*Work instructions*:
Reproduce the listing in full, pictures excluded.

*Supplied material*:
-------

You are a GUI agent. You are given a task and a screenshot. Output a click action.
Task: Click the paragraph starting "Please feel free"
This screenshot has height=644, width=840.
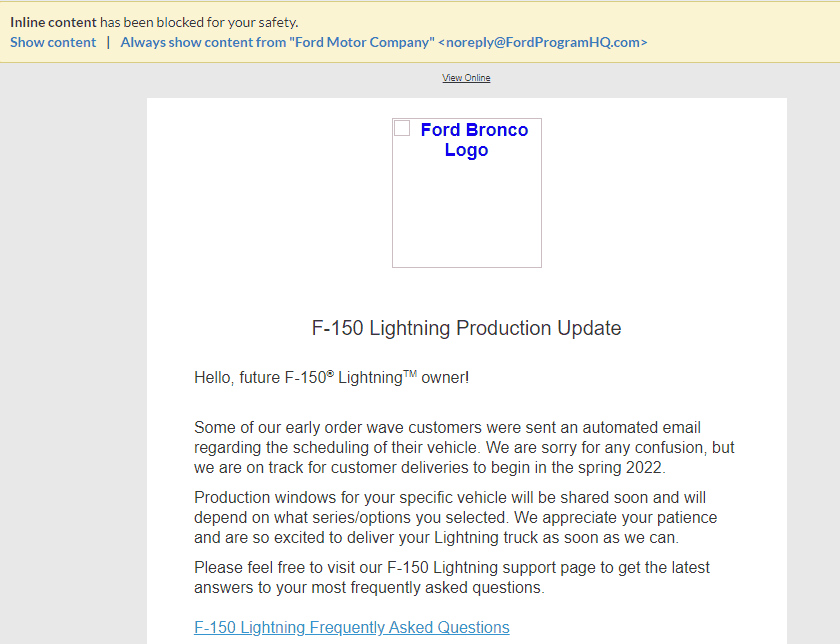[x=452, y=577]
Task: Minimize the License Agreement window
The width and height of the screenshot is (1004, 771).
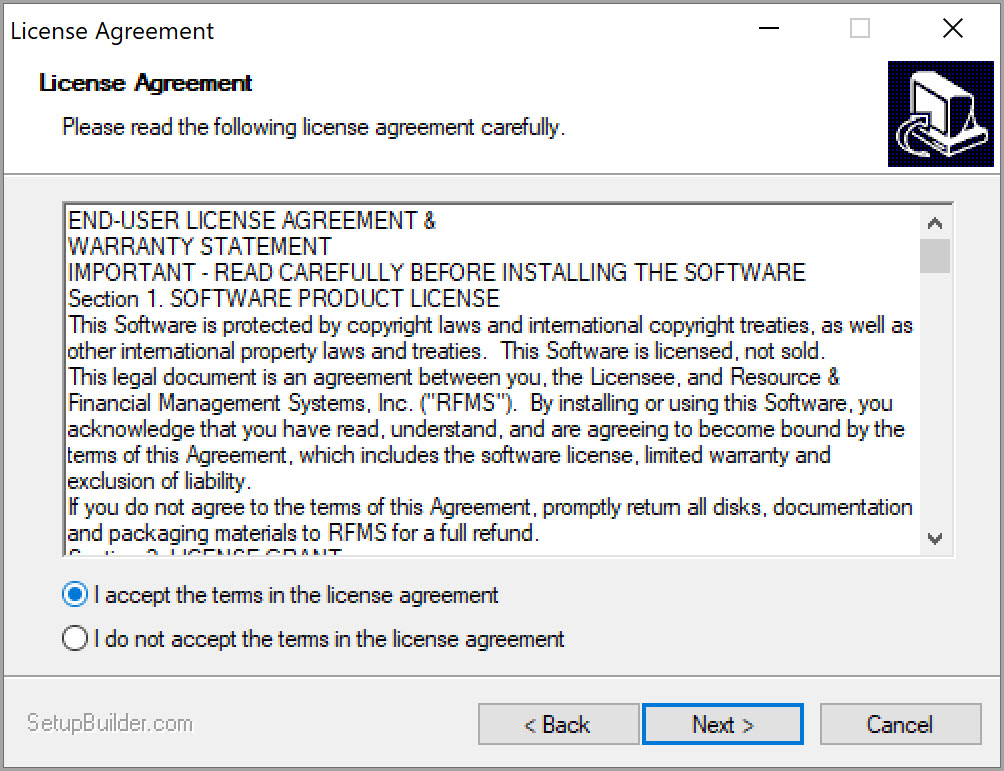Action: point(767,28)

-------

*Answer for the task*:
You are a GUI agent. You are given a task and a screenshot. Output a click action.
Task: Click the paragraph starting "Please feel free"
This screenshot has height=644, width=840.
[x=452, y=577]
Task: Minimize the License Agreement window
The width and height of the screenshot is (1004, 771).
Action: point(767,28)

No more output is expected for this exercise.